Tuvo una resbaladiza orgía individual en la oscuridad. Estuvo delirante de amor por el cuerpo que ahora redescubría. Se retorció apuradamente, lamió y mordió toda parte a la que pudo llegar mientras sus manos pellizcaban y estiraban. Era lisa, carecía de pelo, estaba tan suave como una anguila.

Un líquido espeso, casi gelatinoso, ondeó en las ventanas de su nariz cuando trató de respirar. No fue desagradable; ni siquiera alarmante, en cuanto se hubo acostumbrado a ello.

Y había sonido. Lento, bajo… Tenía que ser el latir de su corazón.

No podía tocar otra cosa que no fuera su cuerpo, por más que se estirara. Durante un rato intentó flotar, pero no pudo saber si había llegado a alguna parte.

Mientras se preguntaba qué hacer a continuación, se quedó dormida.

* * *

Despertarse fue un proceso gradual, incierto. Durante algún tiempo no pudo saber si estaba consciente o si soñaba. Morderse ya no fue ayuda. Era capaz de soñar un mordisco, ¿no?

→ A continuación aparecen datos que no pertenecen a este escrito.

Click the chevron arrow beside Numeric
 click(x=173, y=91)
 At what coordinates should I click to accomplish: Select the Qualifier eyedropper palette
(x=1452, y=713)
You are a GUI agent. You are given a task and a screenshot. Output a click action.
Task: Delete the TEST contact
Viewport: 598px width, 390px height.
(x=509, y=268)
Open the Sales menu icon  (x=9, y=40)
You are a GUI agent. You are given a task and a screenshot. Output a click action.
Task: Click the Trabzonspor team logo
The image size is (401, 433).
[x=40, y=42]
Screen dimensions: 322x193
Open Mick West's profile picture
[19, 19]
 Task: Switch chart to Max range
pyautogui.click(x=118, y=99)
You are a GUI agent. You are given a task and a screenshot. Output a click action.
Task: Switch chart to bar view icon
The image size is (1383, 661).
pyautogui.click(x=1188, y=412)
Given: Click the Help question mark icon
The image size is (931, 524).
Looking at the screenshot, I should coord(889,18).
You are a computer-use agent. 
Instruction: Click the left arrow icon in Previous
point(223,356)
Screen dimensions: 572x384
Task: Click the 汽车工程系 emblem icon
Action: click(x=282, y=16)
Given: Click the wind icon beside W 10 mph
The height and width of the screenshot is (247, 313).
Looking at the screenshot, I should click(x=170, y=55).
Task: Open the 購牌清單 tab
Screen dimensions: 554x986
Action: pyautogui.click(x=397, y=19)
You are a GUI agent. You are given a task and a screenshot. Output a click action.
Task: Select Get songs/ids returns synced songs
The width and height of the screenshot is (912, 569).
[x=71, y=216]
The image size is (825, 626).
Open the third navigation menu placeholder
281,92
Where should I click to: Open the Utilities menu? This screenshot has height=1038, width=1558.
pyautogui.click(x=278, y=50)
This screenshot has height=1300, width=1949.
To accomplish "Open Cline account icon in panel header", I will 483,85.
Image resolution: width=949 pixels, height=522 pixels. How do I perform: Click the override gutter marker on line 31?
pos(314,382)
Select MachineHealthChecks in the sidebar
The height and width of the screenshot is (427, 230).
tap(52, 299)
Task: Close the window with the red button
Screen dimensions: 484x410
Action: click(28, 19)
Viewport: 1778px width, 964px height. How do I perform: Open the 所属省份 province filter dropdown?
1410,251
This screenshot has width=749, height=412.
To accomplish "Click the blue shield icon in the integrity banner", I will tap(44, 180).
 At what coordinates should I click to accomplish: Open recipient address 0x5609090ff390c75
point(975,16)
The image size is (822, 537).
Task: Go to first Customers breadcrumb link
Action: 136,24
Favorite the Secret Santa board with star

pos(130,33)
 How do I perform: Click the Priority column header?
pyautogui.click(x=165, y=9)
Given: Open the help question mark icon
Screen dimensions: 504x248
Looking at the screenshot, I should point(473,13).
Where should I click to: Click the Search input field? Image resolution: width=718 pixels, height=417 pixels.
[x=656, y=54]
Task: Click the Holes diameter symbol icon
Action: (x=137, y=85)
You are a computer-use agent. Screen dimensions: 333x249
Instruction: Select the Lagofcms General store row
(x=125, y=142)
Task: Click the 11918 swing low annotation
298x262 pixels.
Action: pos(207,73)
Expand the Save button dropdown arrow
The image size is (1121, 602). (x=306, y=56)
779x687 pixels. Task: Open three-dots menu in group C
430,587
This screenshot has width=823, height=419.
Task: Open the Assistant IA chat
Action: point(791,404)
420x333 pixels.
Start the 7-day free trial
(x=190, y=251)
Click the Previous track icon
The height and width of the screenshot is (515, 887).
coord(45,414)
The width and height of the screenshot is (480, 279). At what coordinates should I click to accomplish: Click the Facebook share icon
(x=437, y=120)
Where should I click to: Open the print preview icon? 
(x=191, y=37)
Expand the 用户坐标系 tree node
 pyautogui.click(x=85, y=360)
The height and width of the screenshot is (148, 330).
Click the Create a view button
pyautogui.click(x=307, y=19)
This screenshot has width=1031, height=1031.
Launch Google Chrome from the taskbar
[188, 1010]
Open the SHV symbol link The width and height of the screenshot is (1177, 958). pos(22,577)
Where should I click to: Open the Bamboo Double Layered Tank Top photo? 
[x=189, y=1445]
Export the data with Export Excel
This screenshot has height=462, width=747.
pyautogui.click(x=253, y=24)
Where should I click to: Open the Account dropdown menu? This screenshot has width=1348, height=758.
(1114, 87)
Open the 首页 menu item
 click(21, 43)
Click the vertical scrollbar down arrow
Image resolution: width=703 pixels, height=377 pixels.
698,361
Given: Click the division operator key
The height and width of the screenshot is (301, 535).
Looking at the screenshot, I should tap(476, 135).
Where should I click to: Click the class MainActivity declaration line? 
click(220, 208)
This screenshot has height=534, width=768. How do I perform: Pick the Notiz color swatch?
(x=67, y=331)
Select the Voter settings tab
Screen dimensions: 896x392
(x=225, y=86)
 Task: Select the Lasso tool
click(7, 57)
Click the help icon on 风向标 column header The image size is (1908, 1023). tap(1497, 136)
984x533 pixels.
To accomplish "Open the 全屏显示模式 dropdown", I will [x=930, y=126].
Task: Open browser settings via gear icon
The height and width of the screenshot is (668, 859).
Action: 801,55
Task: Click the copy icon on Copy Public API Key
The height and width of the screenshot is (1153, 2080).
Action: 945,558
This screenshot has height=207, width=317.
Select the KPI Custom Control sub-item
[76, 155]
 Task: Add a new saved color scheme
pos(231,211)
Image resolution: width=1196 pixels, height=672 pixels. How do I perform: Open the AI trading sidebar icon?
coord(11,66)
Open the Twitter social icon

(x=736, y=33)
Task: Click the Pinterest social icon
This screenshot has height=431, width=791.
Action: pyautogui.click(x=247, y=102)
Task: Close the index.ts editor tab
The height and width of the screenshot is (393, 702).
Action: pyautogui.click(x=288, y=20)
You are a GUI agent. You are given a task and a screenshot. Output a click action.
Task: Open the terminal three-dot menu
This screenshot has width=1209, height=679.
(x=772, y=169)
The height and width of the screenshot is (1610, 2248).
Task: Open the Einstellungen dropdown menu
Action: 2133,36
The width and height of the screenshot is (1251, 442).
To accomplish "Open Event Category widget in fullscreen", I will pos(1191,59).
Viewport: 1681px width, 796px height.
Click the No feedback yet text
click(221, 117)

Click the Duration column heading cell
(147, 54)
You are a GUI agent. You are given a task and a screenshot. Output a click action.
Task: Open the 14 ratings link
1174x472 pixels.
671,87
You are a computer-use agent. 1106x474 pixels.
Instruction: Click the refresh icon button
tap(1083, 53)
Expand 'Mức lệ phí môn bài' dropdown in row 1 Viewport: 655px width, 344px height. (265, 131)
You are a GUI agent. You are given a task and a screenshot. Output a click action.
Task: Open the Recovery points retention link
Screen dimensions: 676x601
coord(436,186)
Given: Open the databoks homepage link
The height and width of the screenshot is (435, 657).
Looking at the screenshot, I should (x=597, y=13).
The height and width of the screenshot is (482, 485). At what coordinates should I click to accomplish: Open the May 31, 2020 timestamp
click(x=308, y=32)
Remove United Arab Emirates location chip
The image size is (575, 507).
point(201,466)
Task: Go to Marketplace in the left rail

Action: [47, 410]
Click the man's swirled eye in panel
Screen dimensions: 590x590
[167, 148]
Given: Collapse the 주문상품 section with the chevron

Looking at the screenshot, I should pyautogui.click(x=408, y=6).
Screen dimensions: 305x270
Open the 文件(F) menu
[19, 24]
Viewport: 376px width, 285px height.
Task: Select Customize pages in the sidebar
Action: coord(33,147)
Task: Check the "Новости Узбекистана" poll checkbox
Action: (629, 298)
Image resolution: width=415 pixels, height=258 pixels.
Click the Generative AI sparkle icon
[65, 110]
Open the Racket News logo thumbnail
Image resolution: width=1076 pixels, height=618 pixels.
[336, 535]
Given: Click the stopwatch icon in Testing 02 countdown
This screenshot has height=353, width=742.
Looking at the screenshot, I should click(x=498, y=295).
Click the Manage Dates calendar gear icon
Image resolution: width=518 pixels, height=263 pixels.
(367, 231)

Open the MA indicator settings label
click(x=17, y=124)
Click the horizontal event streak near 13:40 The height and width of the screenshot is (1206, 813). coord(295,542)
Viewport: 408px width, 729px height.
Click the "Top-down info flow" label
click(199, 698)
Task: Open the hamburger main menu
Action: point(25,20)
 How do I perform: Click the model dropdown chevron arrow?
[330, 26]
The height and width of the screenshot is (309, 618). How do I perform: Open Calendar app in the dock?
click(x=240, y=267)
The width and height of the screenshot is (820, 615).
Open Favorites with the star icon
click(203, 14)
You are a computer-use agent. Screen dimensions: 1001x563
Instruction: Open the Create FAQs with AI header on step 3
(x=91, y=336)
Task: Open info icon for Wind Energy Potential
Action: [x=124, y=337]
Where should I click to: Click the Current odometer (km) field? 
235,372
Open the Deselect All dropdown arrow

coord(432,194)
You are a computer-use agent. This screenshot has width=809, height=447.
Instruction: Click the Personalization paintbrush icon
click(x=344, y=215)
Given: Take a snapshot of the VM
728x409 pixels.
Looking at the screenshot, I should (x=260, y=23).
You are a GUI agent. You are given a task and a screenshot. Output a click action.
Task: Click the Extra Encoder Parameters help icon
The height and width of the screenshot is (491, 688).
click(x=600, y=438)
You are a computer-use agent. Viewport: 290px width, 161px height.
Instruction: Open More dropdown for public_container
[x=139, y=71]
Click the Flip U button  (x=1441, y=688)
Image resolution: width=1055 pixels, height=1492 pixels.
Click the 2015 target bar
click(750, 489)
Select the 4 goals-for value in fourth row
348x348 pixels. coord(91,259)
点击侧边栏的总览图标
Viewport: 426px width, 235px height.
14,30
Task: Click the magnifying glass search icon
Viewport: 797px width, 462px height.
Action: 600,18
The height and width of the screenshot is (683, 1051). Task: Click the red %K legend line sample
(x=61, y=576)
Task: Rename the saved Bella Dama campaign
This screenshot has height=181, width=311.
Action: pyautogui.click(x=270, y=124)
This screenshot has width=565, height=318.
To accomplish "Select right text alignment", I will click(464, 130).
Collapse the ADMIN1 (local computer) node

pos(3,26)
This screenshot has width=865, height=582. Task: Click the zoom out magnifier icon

Y pensando en eso…, ¿cómo podía dormir en un momento así? Tras haber pensado en tal cosa, ya no estuvo en absoluto segura de haber dormido. Era algo que se estaba haciendo más bien problemático, comprendió. Las diferencias entre los estados de conciencia eran diminutas, con tan poca sensación que les dieran forma… Dormir, soñar, fantasear, cordura, locura, viveza, somnolencia… Carecía de contexto para dar significado a cualquiera de esas acciones.

Escuchó su terror en el ritmo creciente del latido de su corazón. Iba a volverse loca, y lo sabía. Aferrada tenazmente a la personalidad que había logrado reconstruir a partir del torbellino de locura, luchó contra eso.

Nombre: Cirocco Jones. Edad: treinta y cuatro. Raza: no negra, pero tampoco blanca.

Era una persona apatrida, estadounidense, pero en realidad miembro de la desarraigada Tercera Cultura de las corporaciones multinacionales. Toda ciudad importante de la Tierra poseía su Ghetto Yanqui de casas-colmena, escuelas de inglés y locales autorizados para la venta de comidas rápidas. Cirocco había vivido en muchos de estos sitios. Se parecía un poco a ser la hija de un militar, aunque con menos seguridad.

Su madre había sido una soltera, ingeniero consultor, que solía trabajar para las empresas productoras de energía. No había pretendido tener hijos, pero no contó con el guardián de la prisión árabe. El individuo la violó después de que fuera capturada tras un incidente fronterizo entre Irak y Arabia Saudí. Mientras el embajador de Texaco negociaba su liberación, nació Cirocco. Para entonces algunas bombas nucleares habían sido desperdigadas en el desierto, y el incidente fronterizo se convirtió en una guerra a pequeña escala la época en que tropas iraníes y brasileñas invadieron la prisión. Al variar el equilibrio político, la madre de Cirocco se encaminó a Israel. Cinco años más tarde contrajo cáncer de pulmón como consecuencia de la precipitación radiactiva en la atmósfera. Los siguientes quince años los pasó soportando tratamientos ligeramente menos dolorosos que la enfermedad.